Blaues Bestiarium
Der Albtraum von Redakteuren einer Literaturzeitschrift ist der Traum des Zusenders eines Textes, eines Gedichts: die Auswahl. Wenn aber einer oder eine der Auserwählten nicht an die Decke spring vor Freude, gedruckt zu werden, nicht die Nachricht mit stolzpraller Brust postend in die Welt posaunt, sondern sich statt dessen tot stellt, auf keine Mail antwortet, auch die freundliche Einladung in die Redaktion auf einen Kaffee ausschlägt, ja – was dann? Dann können die Redakteure oder Herausgeber keine Kurzvita schreiben. Jenny 3 macht es trotzdem:
"Fransa Routhin: mysteriöse/r Einsender/in. Lebt und arbeitet wahrscheinlich."
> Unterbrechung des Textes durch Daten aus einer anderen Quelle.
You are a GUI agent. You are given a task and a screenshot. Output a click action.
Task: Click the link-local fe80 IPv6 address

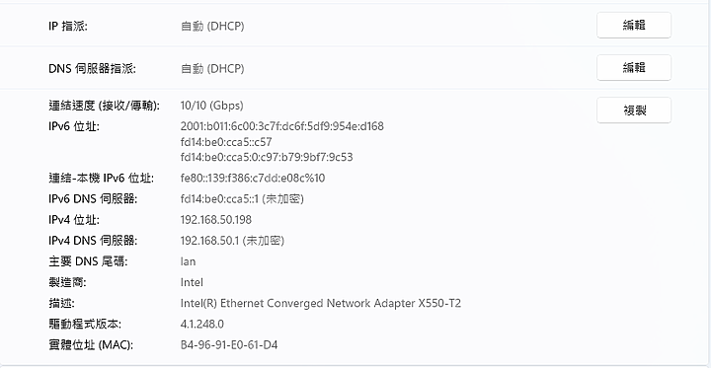pyautogui.click(x=253, y=179)
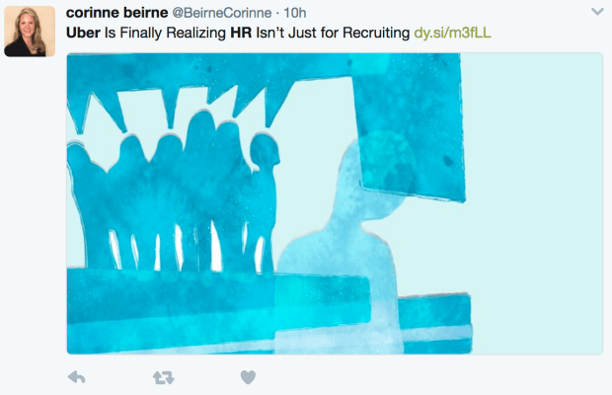Image resolution: width=612 pixels, height=395 pixels.
Task: Reply to corinne beirne's tweet
Action: click(x=77, y=377)
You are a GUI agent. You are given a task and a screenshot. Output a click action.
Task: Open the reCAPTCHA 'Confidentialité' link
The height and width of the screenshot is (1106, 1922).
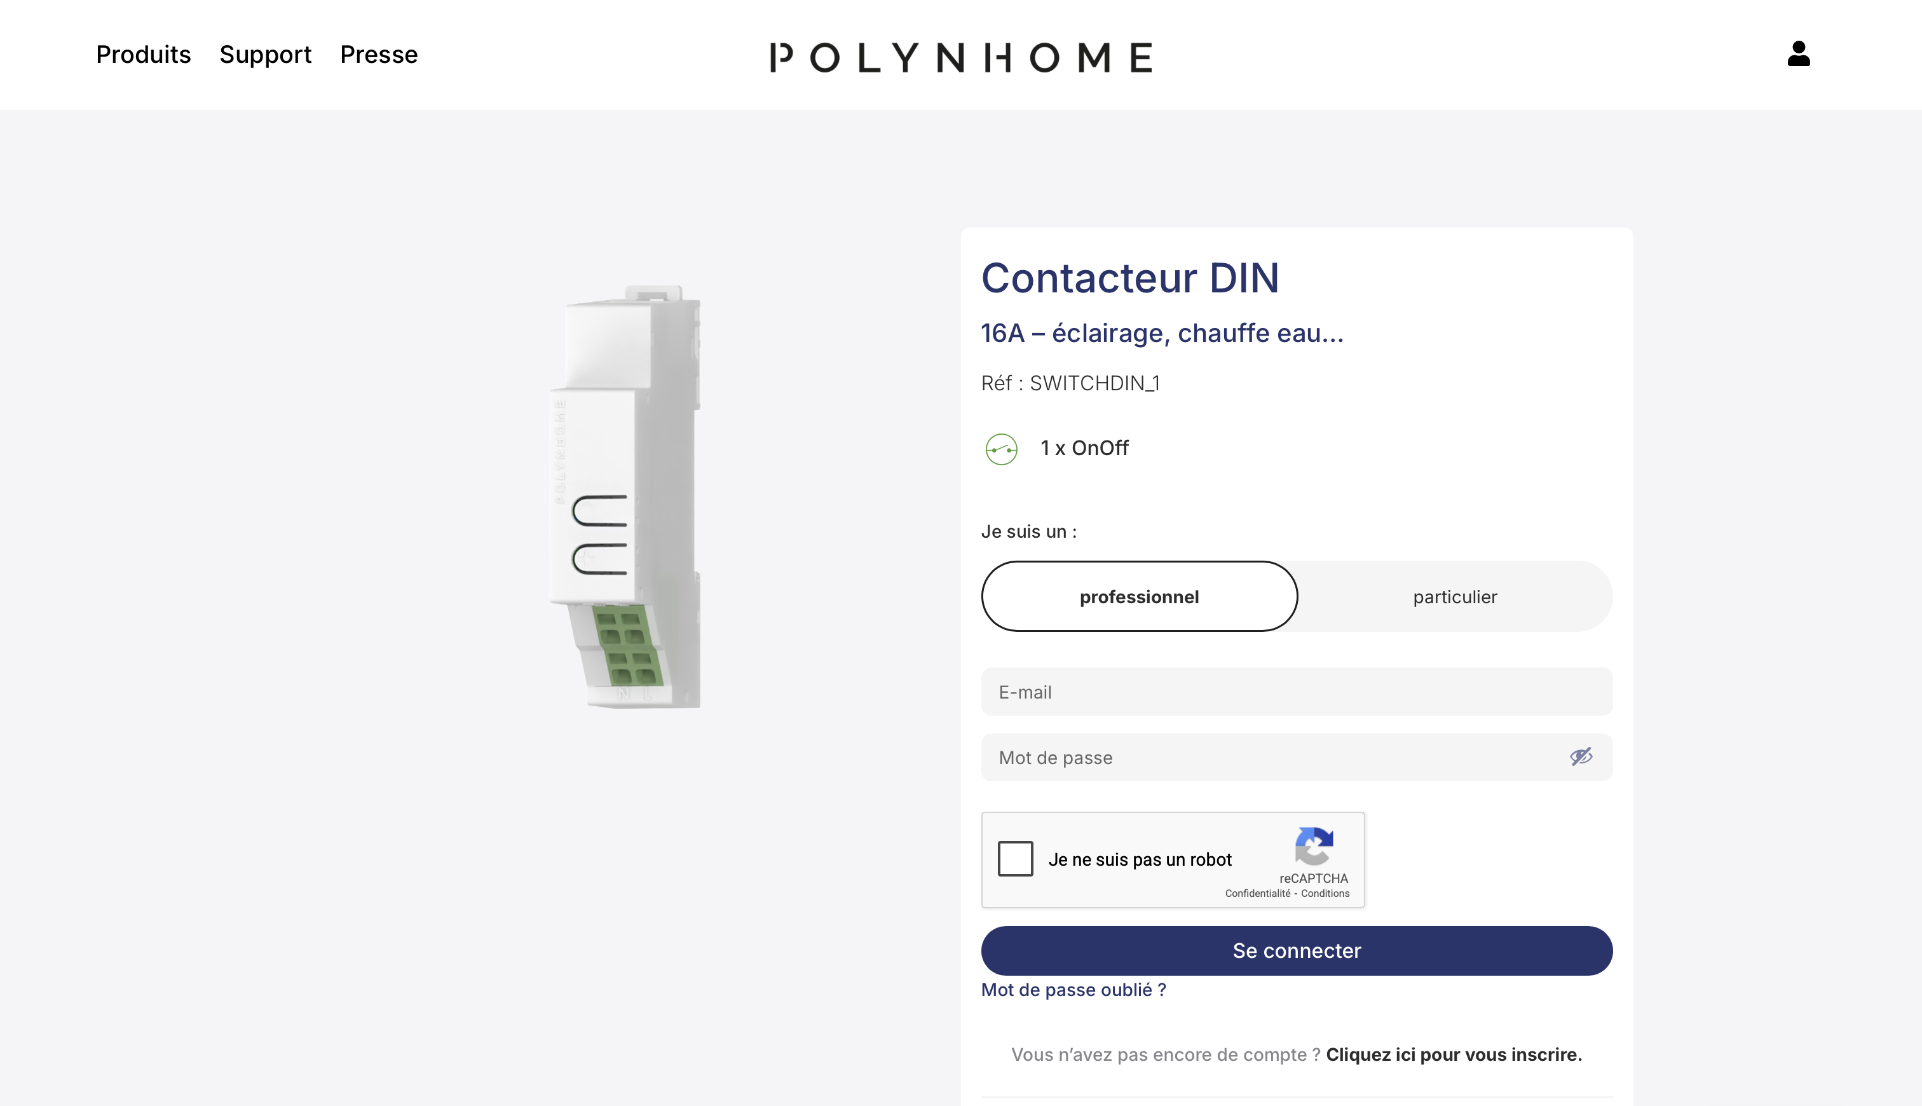1258,893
Der Text der mysteriösen Einsenderin ist eine nicht leicht zugängliche Endzeitvision. Aber er ist „drin“. Es ist die dritte Ausgabe von „Jenny. Denken, Behaupten, Großtun.“, einer Literaturzeitschrift der Universität für angewandte Künste Wien. Studenten der Sprachkunst liefern Texte oder befragen prominente Kollegen. Ob an der Gestaltung ebenfalls Studenten beteiligt sind, ist nicht explizit ausgewiesen, aber doch zu vermuten. Die aufwändige Gestaltung mit Grafiken, kunstvoller Typografie, Fadenheftung mit offenem Rücken locken, sich näher auch mit den Texten zu befassen, lenken aber gleichzeitig ab. Blau, das ist Jennys Farbe, der Schriftsatz blau, die Anfangs- und Schlussseiten komplett blau, der Schriftsatz auf diesen Seiten weiß. Dazwischen gestreut einzelne Seiten mit einer XXL-Punktschrift mit einem Satz oder nur einem Wort, der sich hier wohl ins Gehirn brennen soll. Die Fadenheftung ermöglicht ein im Sinne des Wortes entspanntes Aufschlagen, und damit Genießen der Gestaltung und endlich auch des Inhalts. Diese liebevolle Gestaltung fand 2013 Anerkennung von Staats wegen: Jenny 1 wurde als eines der schönsten Bücher Österreichs ausgezeichnet.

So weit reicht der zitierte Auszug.